No worries. The Leafs weren’t caught flat-footed. They had been sending players out the door for weeks, taking on dead money in order to load up on draft picks they can use or package as parts of future deals.
It’s franchise-building through increments. It’s boring and likely time consuming, but it’s long overdue.
This Leafs season and this trade deadline have been in the works for nearly a decade, if you want get technical about it. When Brian Burke was hired as Leafs president in November of 2008, he had two paths to choose from with the aim of rebuilding the Leafs into a playoff team and eventually a championship contender.
In choosing to trade away draft picks and add established NHL players both through free agency and trade, he chose the wrong path. In signing a core that lacked individual or collective accomplishment – not to mention an elite No.1 centre or No.1 defenceman that are the foundation of any ambitious program – he doubled down on his bad judgement. It was evident then that if it didn’t work, it would take the franchise years to dig out from the bad deals, and that’s where we are now: the beginning of the dismantling.
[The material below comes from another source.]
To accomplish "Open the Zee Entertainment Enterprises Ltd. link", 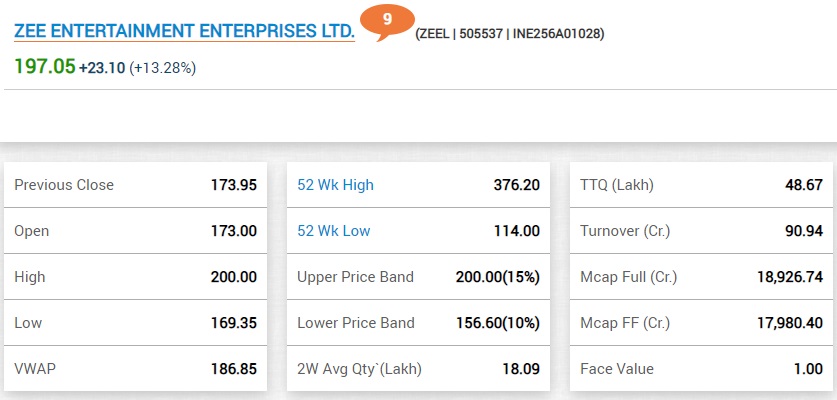I will coord(184,32).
If there is anyone better positioned to build a hockey team through a bloodless technocracy of small deals where people are traded for futures that might be people, it’s Lamariello, who was Burke’s mentor but his opposite in terms of style.
While the divorce from the Burke era had been in the works for months — the separation beginning with the trade that sent Phil Kessel to Pittsburgh last summer — it was finalized on Feb. 9 when Phaneuf was moved.
The Leafs started their work early, shipping out a Shawn Matthias for a fourth-round pick here; a Roman Polak for a second-rounder there. Hey James Reimer, your agent really thinks you deserve a six-year contract for more than $35 million? Hope you keep smiling while riding the pine for San Jose.
Lou’s piece-de-resistance was his deal late Sunday night that sent Daniel Winnik for a second-round pick and a prospect to Washington, facilitated by the Leafs’ willingness and ability to take on the $4.5-million they will owe Brooks Laich next season.
“The thought behind that was simplistic,” said Lamoriello. “We had the opportunity to get a second second-round pick and, in our opinion, an ‘A’ prospect in Carrick. So we had to take a contract back in Brooks.”
It’s smart management, the kind the Leafs have been lacking since the NHL introduced a hard salary cap 12 years ago.
But for now it means following the Leafs is less like cheering for a team than celebrating the steady, bloodless advance of a bond portfolio.
But done right, it may well pay dividends in the form of elite talent, playoffs and champagne — commodities the Leafs have been short on for decades.